WHAT TO WORK ON: The requested output is every line from the one with "The height and" through the last line below, printed exactly.
DATA PROVIDED section start
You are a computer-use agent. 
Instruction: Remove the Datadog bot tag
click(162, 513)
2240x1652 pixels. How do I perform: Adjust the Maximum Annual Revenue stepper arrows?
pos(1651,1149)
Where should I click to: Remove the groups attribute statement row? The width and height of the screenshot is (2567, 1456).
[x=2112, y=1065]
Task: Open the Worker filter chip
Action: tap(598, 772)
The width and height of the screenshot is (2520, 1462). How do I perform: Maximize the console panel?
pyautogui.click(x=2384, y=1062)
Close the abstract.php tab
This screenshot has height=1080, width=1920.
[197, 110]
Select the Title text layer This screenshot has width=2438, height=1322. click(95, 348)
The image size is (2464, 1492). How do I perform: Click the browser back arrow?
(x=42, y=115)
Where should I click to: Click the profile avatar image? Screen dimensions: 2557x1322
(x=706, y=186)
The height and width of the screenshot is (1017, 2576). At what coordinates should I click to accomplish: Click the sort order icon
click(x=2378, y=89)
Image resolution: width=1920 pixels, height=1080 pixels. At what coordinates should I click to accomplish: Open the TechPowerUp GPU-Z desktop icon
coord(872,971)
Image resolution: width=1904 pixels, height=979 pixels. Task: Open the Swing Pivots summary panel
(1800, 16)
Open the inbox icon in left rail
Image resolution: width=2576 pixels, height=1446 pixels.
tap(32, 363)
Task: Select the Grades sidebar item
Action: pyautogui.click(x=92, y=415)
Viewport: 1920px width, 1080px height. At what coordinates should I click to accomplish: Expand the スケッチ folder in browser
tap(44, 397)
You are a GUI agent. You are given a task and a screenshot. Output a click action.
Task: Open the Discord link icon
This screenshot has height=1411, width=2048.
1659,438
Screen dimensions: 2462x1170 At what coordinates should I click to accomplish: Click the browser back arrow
DATA PROVIDED section end
SOLUTION:
The height and width of the screenshot is (1017, 2576). At what coordinates should I click to accomplish: Click the sort order icon
click(x=2378, y=89)
Image resolution: width=1920 pixels, height=1080 pixels. At what coordinates should I click to accomplish: Open the TechPowerUp GPU-Z desktop icon
coord(872,971)
Image resolution: width=1904 pixels, height=979 pixels. Task: Open the Swing Pivots summary panel
(1800, 16)
Open the inbox icon in left rail
Image resolution: width=2576 pixels, height=1446 pixels.
tap(32, 363)
Task: Select the Grades sidebar item
Action: pyautogui.click(x=92, y=415)
Viewport: 1920px width, 1080px height. At what coordinates should I click to accomplish: Expand the スケッチ folder in browser
tap(44, 397)
You are a GUI agent. You are given a task and a screenshot. Output a click action.
Task: Open the Discord link icon
This screenshot has height=1411, width=2048.
1659,438
Screen dimensions: 2462x1170 At what coordinates should I click to accomplish: Click the browser back arrow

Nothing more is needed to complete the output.